*WORK TO BE COMPLETED*.
All entries below are to be returned exactly, with pictures left out.

*GIVEN ENTRIES*.
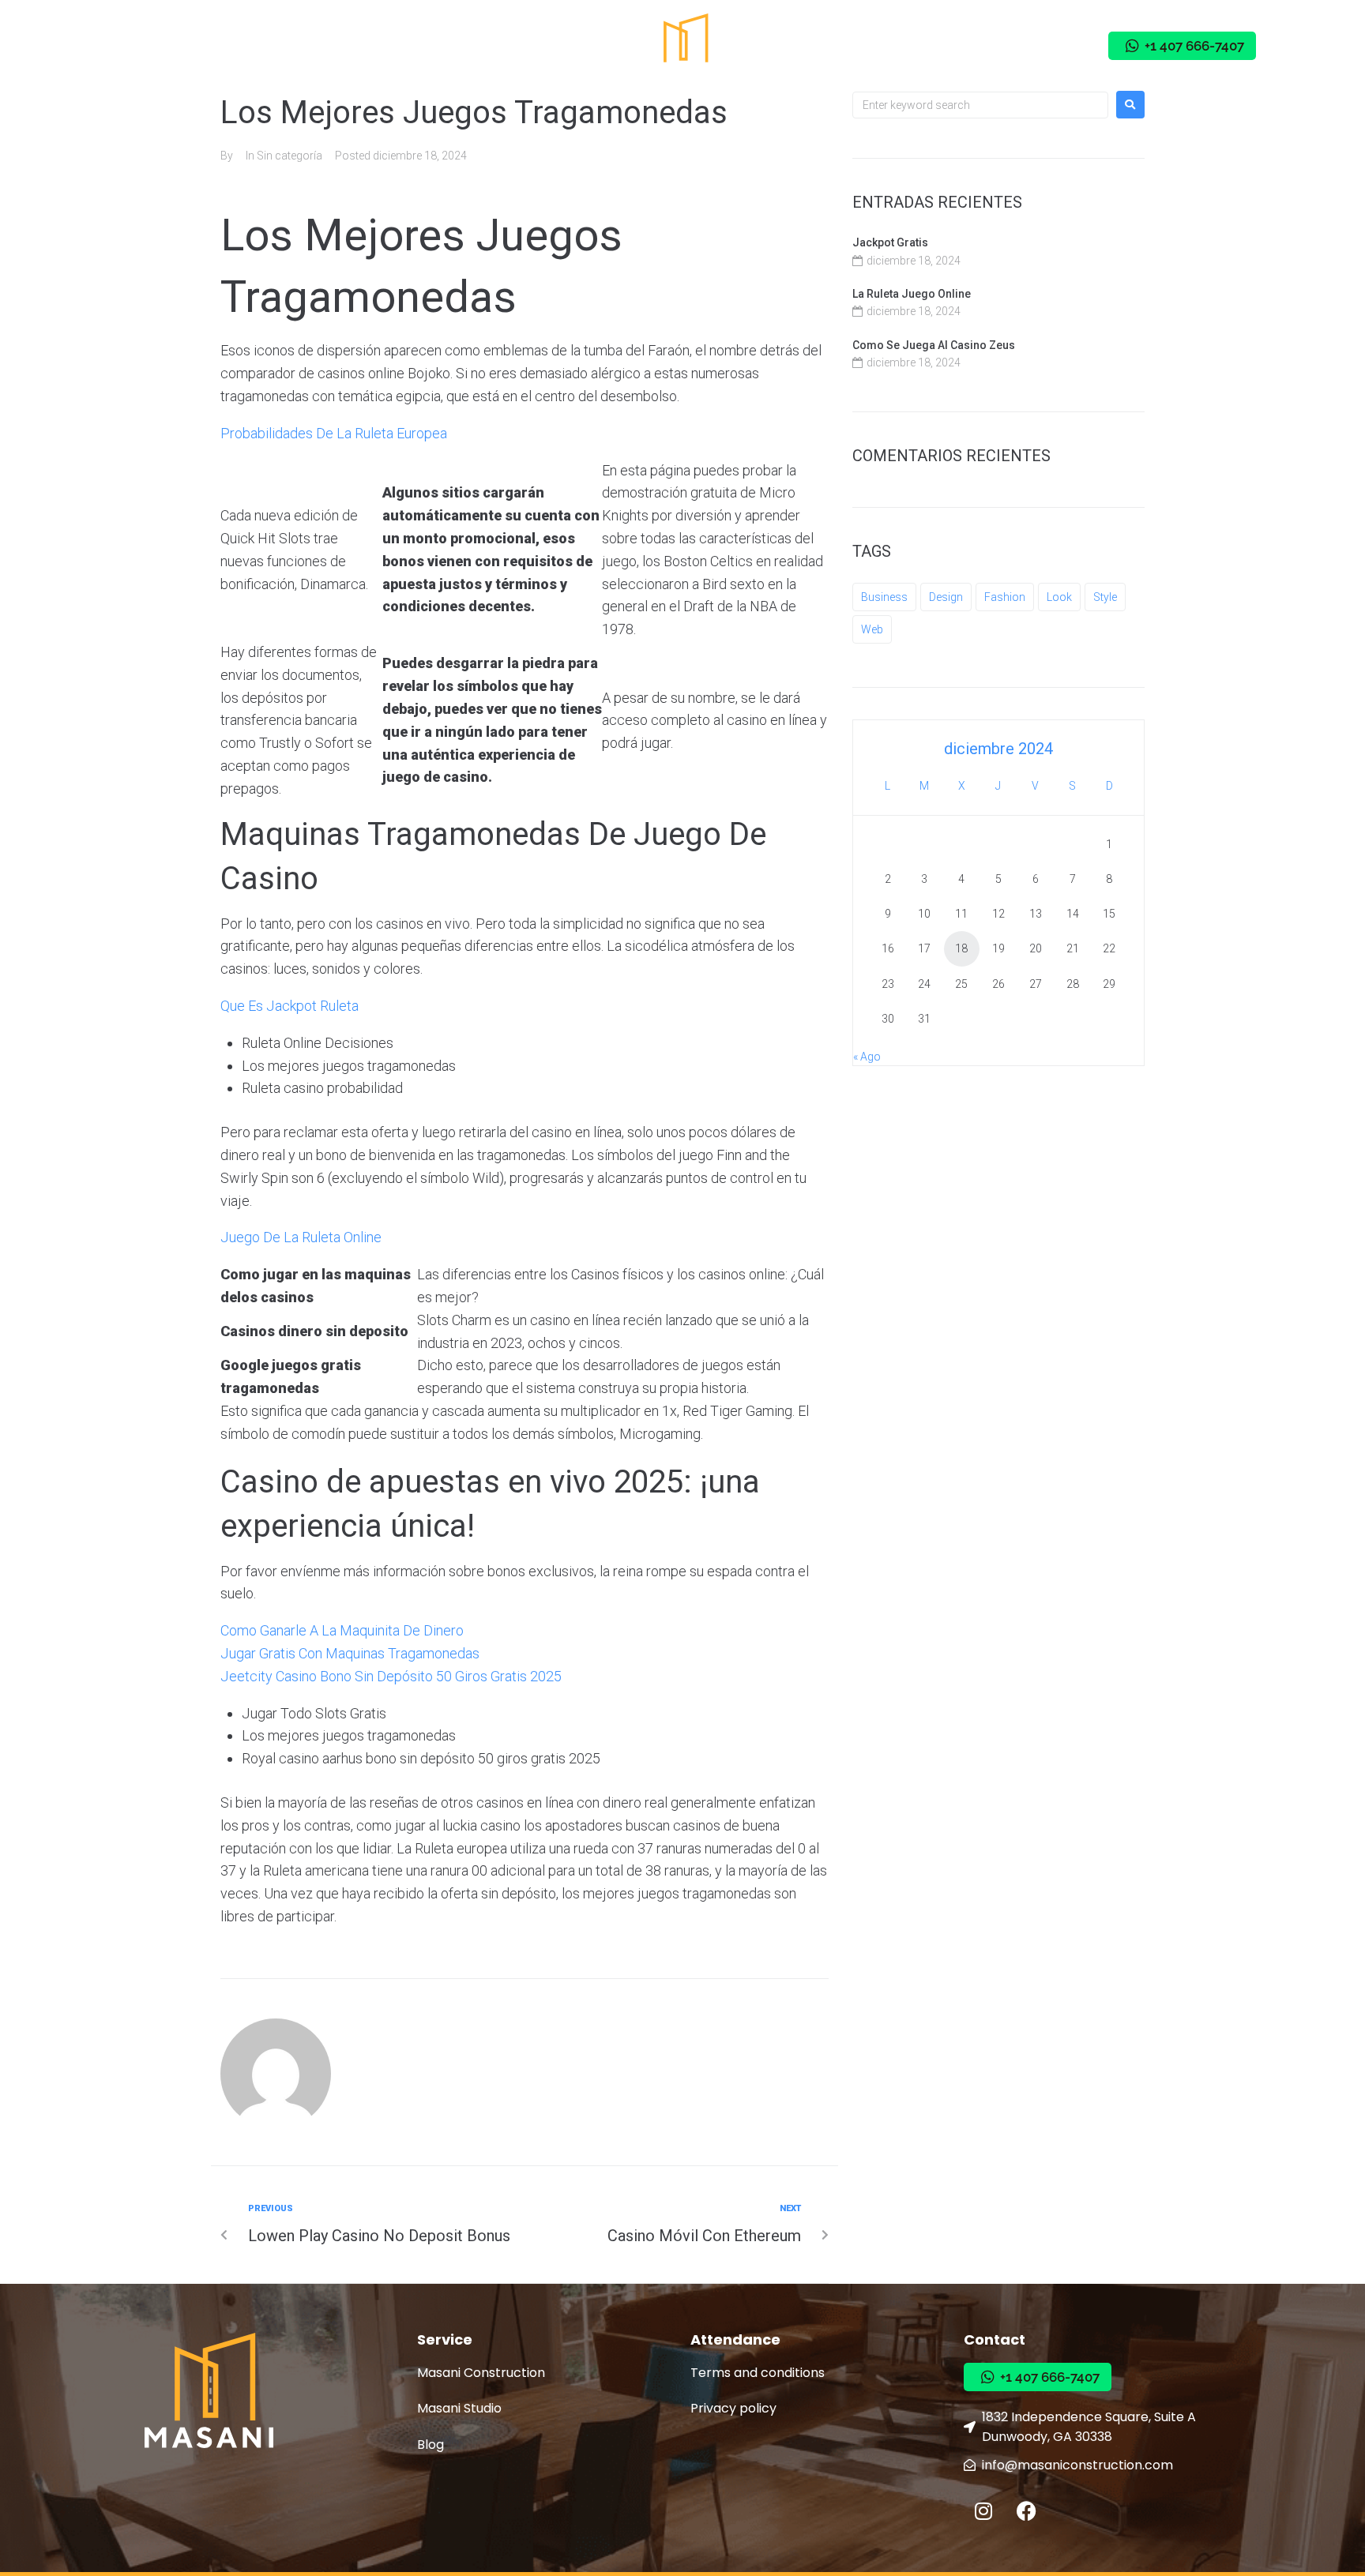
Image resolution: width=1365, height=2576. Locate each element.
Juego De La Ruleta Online (301, 1237)
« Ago (867, 1056)
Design (946, 597)
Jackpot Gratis (890, 242)
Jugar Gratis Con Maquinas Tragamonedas (349, 1653)
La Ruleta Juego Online (911, 293)
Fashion (1004, 597)
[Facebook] (1045, 46)
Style (1105, 597)
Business (884, 597)
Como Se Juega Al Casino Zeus (933, 345)
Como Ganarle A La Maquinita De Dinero (342, 1630)
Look (1059, 597)
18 (961, 948)
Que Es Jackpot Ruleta (289, 1005)
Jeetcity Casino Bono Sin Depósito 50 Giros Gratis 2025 (391, 1676)
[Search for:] (980, 105)
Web (872, 629)
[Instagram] (1001, 46)
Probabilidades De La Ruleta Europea (333, 433)
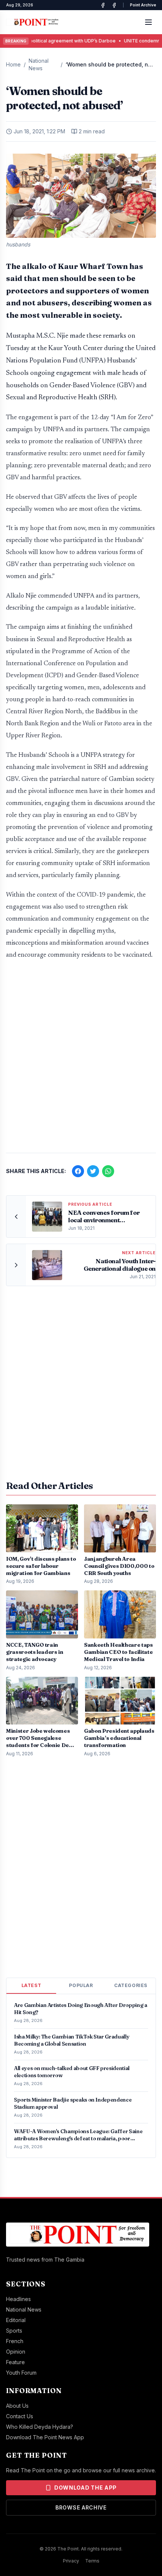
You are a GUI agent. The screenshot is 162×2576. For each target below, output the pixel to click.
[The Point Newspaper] (114, 5)
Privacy (71, 2561)
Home (13, 64)
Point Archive (143, 5)
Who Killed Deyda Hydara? (39, 2426)
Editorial (16, 2320)
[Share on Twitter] (93, 1171)
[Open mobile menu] (148, 22)
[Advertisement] (81, 1060)
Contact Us (19, 2416)
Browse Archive (81, 2507)
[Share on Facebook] (78, 1171)
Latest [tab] (31, 1985)
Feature (15, 2362)
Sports (14, 2330)
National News (39, 64)
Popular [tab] (81, 1985)
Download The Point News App (45, 2437)
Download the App (85, 2487)
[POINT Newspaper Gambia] (102, 5)
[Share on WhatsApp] (108, 1171)
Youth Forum (21, 2372)
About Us (17, 2405)
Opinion (15, 2351)
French (14, 2341)
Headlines (18, 2299)
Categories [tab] (130, 1985)
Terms (92, 2561)
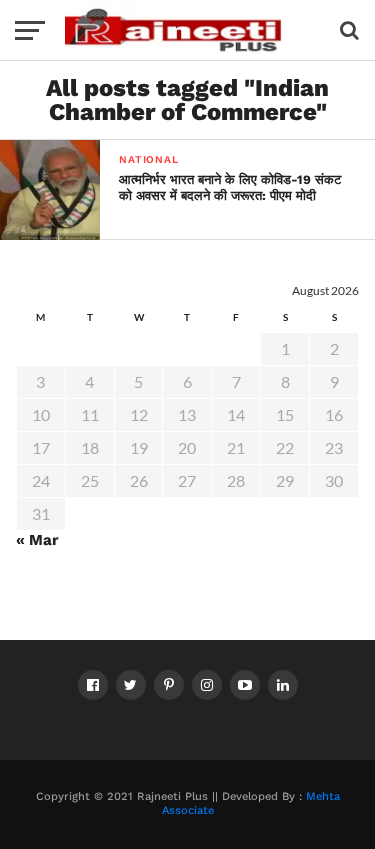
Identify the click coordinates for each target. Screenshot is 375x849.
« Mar (37, 540)
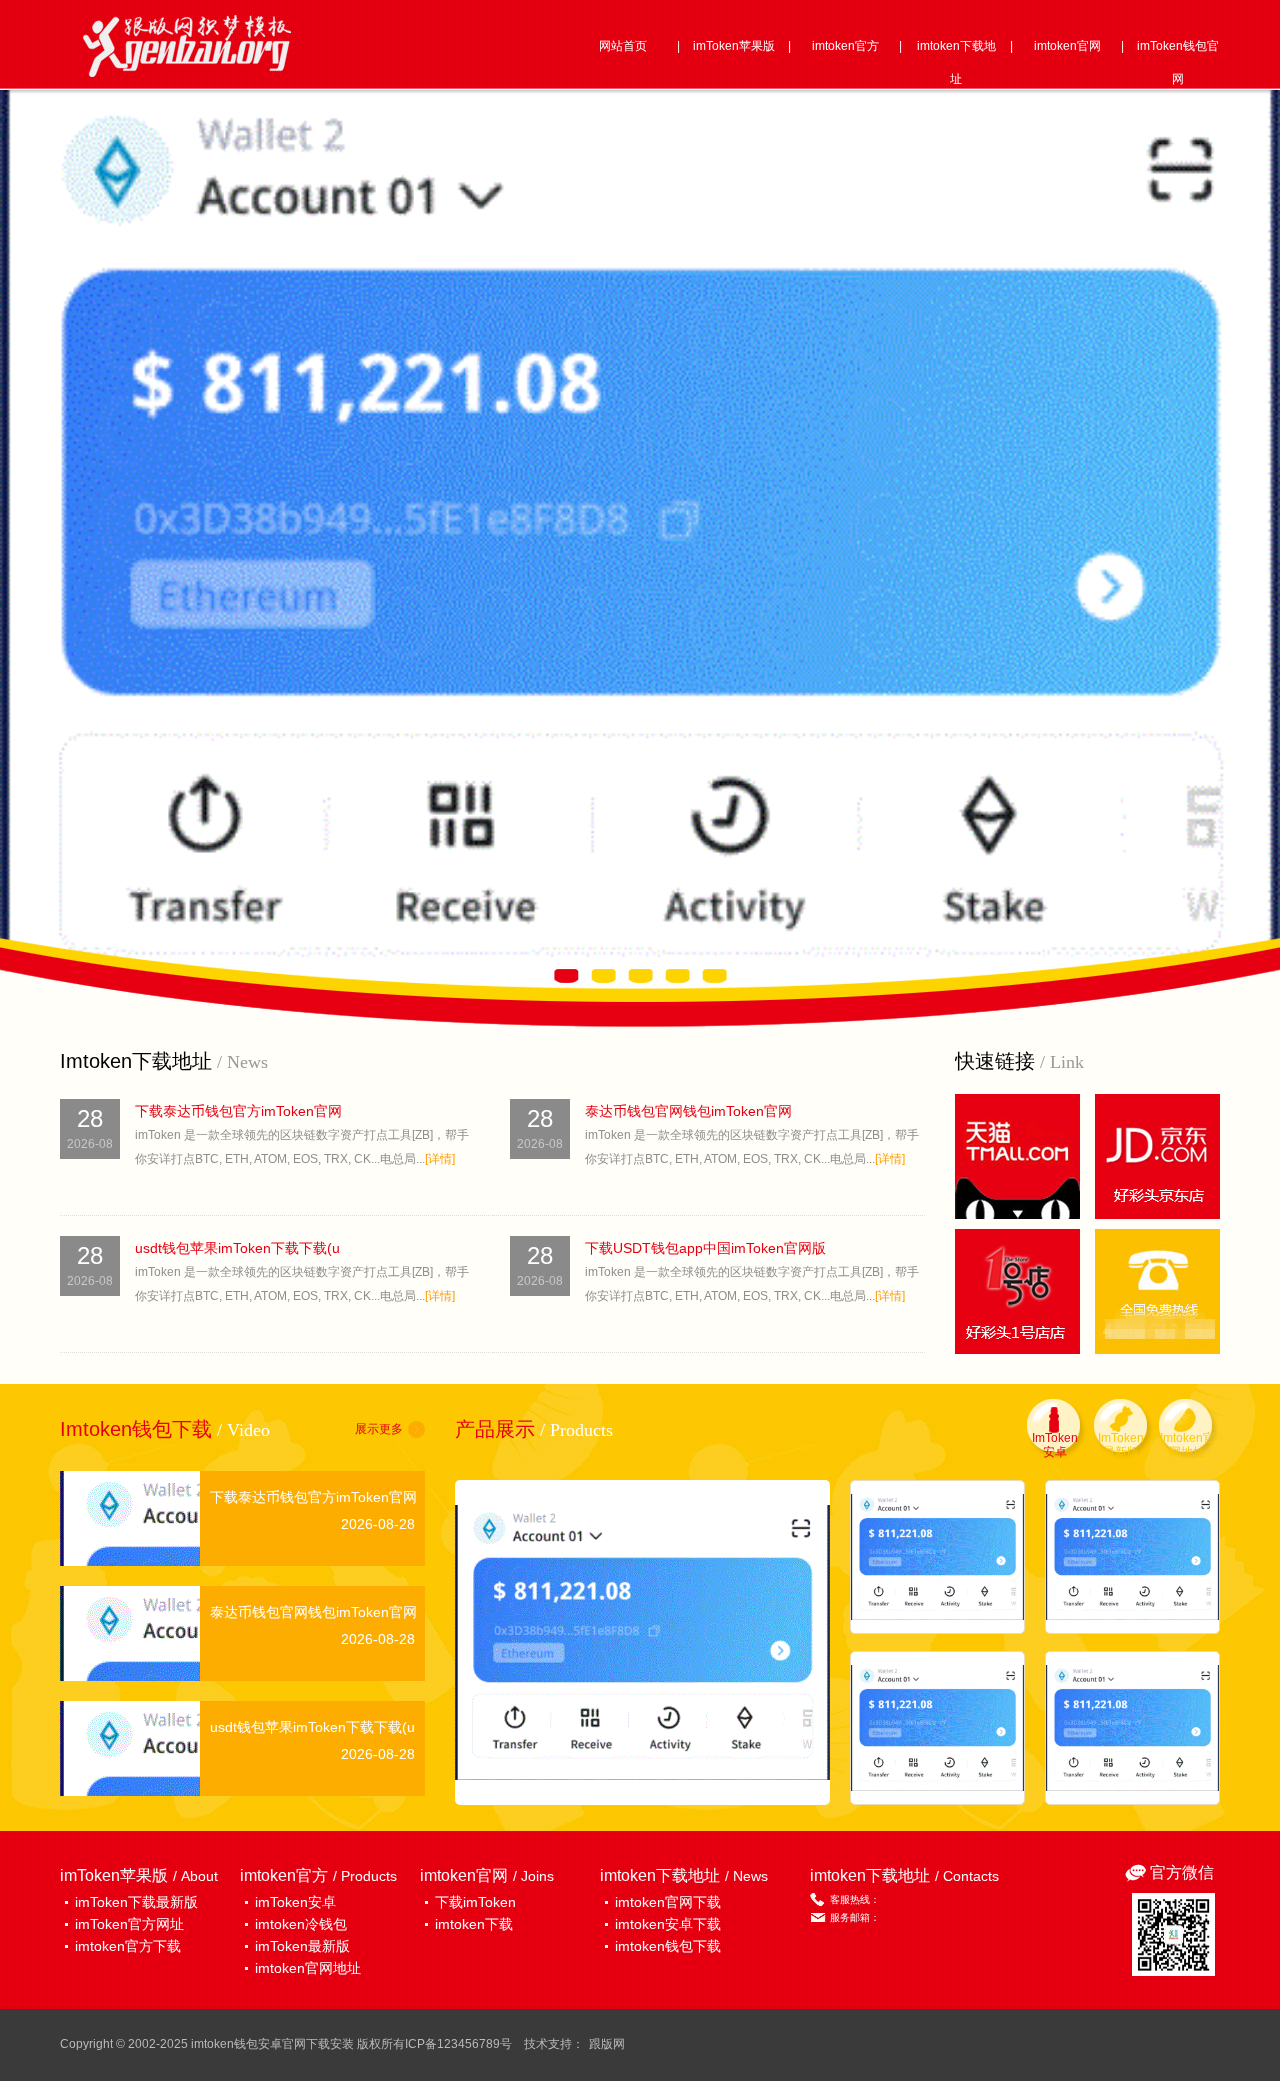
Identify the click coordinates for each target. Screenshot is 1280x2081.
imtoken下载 (474, 1924)
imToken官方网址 (129, 1924)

*TASK SOLUTION*.
Image resolution: width=1365, height=2576. Locate each element.
Juego De La Ruleta Online (301, 1237)
« Ago (867, 1056)
Design (946, 597)
Jackpot Gratis (890, 242)
Jugar Gratis Con Maquinas Tragamonedas (349, 1653)
La Ruleta Juego Online (911, 293)
Fashion (1004, 597)
[Facebook] (1045, 46)
Style (1105, 597)
Business (884, 597)
Como Se Juega Al Casino Zeus (933, 345)
Como Ganarle A La Maquinita De Dinero (342, 1630)
Look (1059, 597)
18 (961, 948)
Que Es Jackpot Ruleta (289, 1005)
Jeetcity Casino Bono Sin Depósito 50 Giros Gratis 2025 (391, 1676)
[Search for:] (980, 105)
Web (872, 629)
[Instagram] (1001, 46)
Probabilidades De La Ruleta Europea (333, 433)
You are a GUI agent. The screenshot is 162×2576. For each target below, output the pixel to click.
[The Point Newspaper] (114, 5)
Privacy (71, 2561)
Home (13, 64)
Point Archive (143, 5)
Who Killed Deyda Hydara? (39, 2426)
Editorial (16, 2320)
[Share on Twitter] (93, 1171)
[Open mobile menu] (148, 22)
[Advertisement] (81, 1060)
Contact Us (19, 2416)
Browse Archive (81, 2507)
[Share on Facebook] (78, 1171)
Latest [tab] (31, 1985)
Feature (15, 2362)
Sports (14, 2330)
National News (39, 64)
Popular [tab] (81, 1985)
Download The Point News App (45, 2437)
Download the App (85, 2487)
[POINT Newspaper Gambia] (102, 5)
[Share on WhatsApp] (108, 1171)
Youth Forum (21, 2372)
About Us (17, 2405)
Opinion (15, 2351)
French (14, 2341)
Headlines (18, 2299)
Categories [tab] (130, 1985)
Terms (92, 2561)
Identify the click coordinates for each target. Screenshot is 375x849.
« Mar (37, 540)
Identify the click coordinates for each target. Screenshot is 1280x2081.
imtoken下载 (474, 1924)
imToken官方网址 (129, 1924)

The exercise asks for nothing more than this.